Abstract:
A feed-out roller and a friction member are disposed to form a gap therebetween, through which bills are fed out, one at a time. A gap adjusting mechanism is provided for changing the size of the gap by moving the friction member relative to the feed-out roller. A pressure sensor detects pressure acting on the friction member to generate a pressure signal. The gap is adjusted on the basis of the pressure signal.

Description:
BACKGROUND OF THE INVENTION 
     This invention relates to a bill feeding apparatus which separates and feeds bills, one at a time, from a stack of bills positioned in a bill handling machine such as a bill dispensing machine or a bill receiving machine. 

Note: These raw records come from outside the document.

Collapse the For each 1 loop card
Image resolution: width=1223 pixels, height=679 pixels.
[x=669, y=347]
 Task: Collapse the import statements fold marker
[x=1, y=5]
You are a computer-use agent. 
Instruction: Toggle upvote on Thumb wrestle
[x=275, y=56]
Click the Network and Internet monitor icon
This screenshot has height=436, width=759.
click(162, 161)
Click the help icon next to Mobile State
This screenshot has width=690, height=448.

     In a conventional bill apparatus, as shown in FIG. 1, bills 3 stacked on a bottom plate 2 of a bill accommodating section 1 are fed out by a feed roller 4 in a planar direction of the bottom plate 2. The bills are caused to come into contact with a friction member 6 provided in the peripheral surface of a feed-out roller 5 and are pulled out, one at a time, from a feed-out port 7 due to frictional force generated between the bill and the friction member 6. Then, the bill thus pulled out is transferred into a transporting mechanism 10 through a gap 9 formed between the feed-out roller 5 and a friction block 8 provided along the outer periphery of the feed-out roller 5. 
     Furthermore, a friction member 11 similar to the friction member 6 of the feed-out roller 5 is provided inside the friction block 8. The friction member 11 functions to separate the bills 3 one by one between the feed-out roller 5 and the friction block 8 so as to prevent such malfunctioning as a double feed since frictional force in a direction opposite to the rotating direction of the feed-out roller 5 is generated to act on the bill 3. 

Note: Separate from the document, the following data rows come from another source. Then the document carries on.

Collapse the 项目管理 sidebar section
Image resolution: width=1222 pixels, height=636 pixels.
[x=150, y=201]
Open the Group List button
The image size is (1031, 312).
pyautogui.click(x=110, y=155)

     In order to prevent a double feed and jamming in the gap 9, it is necessary to set the distance S of the gap (measured radially) between the feed-out roller 5 and the friction block 8 in such a way that the following formula will hold: t&lt;S&lt;2t where t is the thickness of the bill. In reality, however, the bill varies in its thickness t, depending on whether the bill is new or has been circulated for a long time. Therefore, it is difficult to set the size of the gap 9 only from one viewpoint. Moreover, even if it is possible to once set the gap 9 at an appropriate dimension, the gap becomes larger as the friction members 6 and 11 are worn due to a repetition of feeding operations a large number of times. As a result, it becomes difficult to separate the bills, one by one. 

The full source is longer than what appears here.